■ **Exercises**:
#1 Answer these questions from the write-up on splitting an AI agent into specialists, one answer per line, marked as the questions are.
(a) How many tools does the primary agent, Rusty, have?
(b) How many of the 48 eval tasks were media-specific?
(c) By what percentage did splitting the agent improve quality?
#2 Continue the write-up on splitting an AI agent into specialists, picking up right after its last sentence.

■ **Source passage**:
Does Splitting a Monolithic Agent Into Specialists Improve Eval Scores?

I wanted to test a simple hypothesis: does splitting a monolithic AI agent into specialized agents improve quality? The answer was yes — by 40%. But I almost reported it as 3.6%, because my eval infrastructure had three separate bugs that each masked the real signal.

The Setup

I run a home server (Baymax) with an AI agent system built on Mastra. The primary agent, Rusty, handles everything — DevOps, email, calendar, web research, media requests — with 46 tools. I wanted to test whether extracting media-specific tasks into a dedicated agent (“Henchman 21”) with just 7 tools would improve eval scores.

The experiment had a second dimension: could the specialized agent run on Gemma 26B (local, free) instead of Claude Sonnet (cloud, paid) without quality loss?

I wrote 48 eval tasks — 34 general and 14 media-specific. The media evals included deliberately vague requests:

  • “I want that movie that had Sandra Bullock in it when she did that internet thing”
  • “What’s that movie where the guy is stuck in a time loop on groundhog day? Not the Bill Murray one”
  • “There was this show on HBO about like a tech company and they were in a garage?”

The Score Timeline

Each step shows what changed and the measured impact. Watch the score climb — then crash — then climb again.

2.79/5

Phase 1: Naive Baseline broken harness

48 evals on Rusty (Sonnet, 46 tools). Tool stubs returned [dry-run] called with... — the agent picked the right tool but got nothing back. Multi-step chains died at step one. Scores look bad but the harness is the problem, not the agent.

■ **Data**:

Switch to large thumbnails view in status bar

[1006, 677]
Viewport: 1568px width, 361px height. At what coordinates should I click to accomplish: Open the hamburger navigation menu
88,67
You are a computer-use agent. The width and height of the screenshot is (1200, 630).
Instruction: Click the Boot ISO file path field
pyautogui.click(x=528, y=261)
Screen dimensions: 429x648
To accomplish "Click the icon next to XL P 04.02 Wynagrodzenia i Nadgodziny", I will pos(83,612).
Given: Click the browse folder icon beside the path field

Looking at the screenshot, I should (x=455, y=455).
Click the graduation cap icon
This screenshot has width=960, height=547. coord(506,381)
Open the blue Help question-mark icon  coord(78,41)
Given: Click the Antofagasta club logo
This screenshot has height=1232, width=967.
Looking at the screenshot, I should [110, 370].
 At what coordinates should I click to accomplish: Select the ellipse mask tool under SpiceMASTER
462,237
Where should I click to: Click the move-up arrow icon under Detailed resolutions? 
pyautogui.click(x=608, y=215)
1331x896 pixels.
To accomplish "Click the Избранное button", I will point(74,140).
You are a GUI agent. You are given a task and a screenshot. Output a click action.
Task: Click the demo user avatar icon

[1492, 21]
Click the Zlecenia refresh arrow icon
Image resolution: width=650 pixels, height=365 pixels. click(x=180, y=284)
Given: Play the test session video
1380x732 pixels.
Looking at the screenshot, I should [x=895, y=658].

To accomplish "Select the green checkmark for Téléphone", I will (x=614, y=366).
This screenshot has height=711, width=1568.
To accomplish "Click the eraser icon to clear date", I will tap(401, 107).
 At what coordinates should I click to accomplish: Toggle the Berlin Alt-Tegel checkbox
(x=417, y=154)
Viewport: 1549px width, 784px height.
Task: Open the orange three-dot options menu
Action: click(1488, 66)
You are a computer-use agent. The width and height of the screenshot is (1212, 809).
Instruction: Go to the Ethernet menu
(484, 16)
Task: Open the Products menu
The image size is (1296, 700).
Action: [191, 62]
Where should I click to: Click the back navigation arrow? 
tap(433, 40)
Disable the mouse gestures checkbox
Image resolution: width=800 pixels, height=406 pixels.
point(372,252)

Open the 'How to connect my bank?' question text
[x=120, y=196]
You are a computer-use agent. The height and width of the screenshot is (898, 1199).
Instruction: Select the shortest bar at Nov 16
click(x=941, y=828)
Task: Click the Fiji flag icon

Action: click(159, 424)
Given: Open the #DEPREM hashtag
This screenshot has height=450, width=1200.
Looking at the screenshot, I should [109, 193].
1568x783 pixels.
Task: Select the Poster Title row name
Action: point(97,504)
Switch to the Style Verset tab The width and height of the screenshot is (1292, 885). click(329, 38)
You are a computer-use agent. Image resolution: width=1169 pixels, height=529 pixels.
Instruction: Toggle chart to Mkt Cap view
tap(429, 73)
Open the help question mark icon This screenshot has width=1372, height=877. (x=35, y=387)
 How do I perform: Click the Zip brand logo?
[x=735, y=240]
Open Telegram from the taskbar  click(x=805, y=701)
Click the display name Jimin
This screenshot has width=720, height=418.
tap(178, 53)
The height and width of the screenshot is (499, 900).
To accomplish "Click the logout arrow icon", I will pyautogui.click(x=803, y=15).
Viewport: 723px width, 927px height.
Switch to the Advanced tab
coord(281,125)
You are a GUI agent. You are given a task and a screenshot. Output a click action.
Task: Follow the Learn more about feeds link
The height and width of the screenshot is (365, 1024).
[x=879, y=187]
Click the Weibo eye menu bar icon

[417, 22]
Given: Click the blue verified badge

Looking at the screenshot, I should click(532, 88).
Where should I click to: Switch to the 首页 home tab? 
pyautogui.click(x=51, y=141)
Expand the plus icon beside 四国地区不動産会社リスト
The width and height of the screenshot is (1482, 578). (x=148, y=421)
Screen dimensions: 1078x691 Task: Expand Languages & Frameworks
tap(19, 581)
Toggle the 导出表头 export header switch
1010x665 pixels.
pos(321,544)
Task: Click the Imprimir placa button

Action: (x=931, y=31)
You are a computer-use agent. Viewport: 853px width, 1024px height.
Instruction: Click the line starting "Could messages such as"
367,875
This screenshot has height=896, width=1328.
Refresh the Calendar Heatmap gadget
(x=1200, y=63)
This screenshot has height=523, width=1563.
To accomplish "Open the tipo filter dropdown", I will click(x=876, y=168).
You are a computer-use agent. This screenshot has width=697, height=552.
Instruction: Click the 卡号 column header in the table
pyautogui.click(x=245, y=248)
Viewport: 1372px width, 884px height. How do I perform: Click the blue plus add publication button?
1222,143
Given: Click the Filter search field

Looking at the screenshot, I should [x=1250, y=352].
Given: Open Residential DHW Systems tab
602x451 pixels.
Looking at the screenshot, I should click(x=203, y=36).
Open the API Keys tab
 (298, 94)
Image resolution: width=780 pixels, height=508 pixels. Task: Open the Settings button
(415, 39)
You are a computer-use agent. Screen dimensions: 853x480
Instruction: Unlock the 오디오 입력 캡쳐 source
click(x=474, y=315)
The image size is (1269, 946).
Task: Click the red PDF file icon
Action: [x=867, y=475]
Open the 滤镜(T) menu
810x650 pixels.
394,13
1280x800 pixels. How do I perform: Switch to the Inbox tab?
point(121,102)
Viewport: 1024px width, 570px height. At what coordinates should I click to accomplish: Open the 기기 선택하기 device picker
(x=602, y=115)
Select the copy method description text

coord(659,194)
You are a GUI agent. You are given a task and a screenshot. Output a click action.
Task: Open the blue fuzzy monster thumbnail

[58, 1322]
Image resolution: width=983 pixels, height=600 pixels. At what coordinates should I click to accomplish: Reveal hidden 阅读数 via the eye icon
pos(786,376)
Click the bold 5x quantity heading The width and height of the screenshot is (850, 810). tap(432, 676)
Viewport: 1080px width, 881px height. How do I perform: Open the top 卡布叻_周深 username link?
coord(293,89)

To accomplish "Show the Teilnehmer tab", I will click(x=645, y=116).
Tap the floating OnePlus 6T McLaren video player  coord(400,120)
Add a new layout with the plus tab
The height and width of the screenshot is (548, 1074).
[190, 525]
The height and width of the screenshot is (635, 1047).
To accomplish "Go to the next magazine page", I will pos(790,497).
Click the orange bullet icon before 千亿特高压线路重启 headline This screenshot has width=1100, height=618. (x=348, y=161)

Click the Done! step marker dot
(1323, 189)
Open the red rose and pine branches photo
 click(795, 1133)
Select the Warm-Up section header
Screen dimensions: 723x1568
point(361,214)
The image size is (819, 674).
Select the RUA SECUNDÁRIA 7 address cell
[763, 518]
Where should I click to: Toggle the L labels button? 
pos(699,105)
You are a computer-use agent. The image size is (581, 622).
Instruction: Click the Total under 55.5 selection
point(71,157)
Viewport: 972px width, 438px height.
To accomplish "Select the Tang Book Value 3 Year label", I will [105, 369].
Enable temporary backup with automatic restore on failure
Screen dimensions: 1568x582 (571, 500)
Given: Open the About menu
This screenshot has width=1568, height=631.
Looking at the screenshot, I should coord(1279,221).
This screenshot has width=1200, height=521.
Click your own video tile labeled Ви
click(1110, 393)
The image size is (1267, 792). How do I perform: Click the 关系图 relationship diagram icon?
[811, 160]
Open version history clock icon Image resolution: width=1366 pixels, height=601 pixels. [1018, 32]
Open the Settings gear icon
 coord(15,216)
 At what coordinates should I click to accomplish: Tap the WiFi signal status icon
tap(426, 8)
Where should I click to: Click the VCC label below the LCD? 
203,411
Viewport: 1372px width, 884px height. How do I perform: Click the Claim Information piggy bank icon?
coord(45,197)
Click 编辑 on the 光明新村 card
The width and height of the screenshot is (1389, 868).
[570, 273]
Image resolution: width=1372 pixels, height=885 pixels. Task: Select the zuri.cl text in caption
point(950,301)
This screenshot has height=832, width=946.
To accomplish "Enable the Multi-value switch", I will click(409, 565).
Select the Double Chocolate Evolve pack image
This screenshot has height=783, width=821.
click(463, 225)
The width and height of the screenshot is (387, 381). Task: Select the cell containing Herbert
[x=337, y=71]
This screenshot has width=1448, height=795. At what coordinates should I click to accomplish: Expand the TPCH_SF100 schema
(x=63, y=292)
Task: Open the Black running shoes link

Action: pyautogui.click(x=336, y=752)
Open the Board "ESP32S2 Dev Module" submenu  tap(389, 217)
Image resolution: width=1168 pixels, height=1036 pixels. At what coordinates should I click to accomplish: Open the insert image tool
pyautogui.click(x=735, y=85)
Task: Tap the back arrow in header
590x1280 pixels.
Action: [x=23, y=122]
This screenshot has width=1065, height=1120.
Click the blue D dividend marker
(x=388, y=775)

■ **Responses to the exercise**:
#1
(a) 46
(b) 14
(c) 40%

#2
3.05/5

Phase 2: Realistic Mocks +9.3%

Replaced generic stubs with realistic mock data — actual docker ps output, Tautulli JSON, Seerr search results. Same evals, same model. Multi-step reasoning chains now complete. Harness quality alone improved scores by 9.3%.

2.52/5

Phase 2b: Media Baseline (Rusty)

Just the 14 media evals from the realistic baseline. This is the number to beat — monolithic Rusty with 46 tools handling media requests on Sonnet.

2.61/5

Phase 3: The Split (bugged scorer) scorer broken

Built Henchman 21 — 7 media tools, focused prompt. Measured +3.6% over Rusty. But tool selection scored 1.29/5, which made no sense. The agent was calling correct tools — I could see it in the logs.

2.55/5

Phase 4: Gemma 26B (bugged scorer) scorer still broken

Ran the same evals on Gemma 26B with an optimized prompt. Nearly identical to Sonnet — but both scores were wrong. The scorer bug was affecting both equally.

3.53/5

Phase 5: Scorer Fix + H21 Sonnet +40.1% vs baseline

Found the bug: a hardcoded list of 31 "valid" tool names. Henchman 21's tools weren't in it — every correct call scored zero. One-line fix: derive the list from harness definitions. The real specialization improvement was +40%, not +3.6%.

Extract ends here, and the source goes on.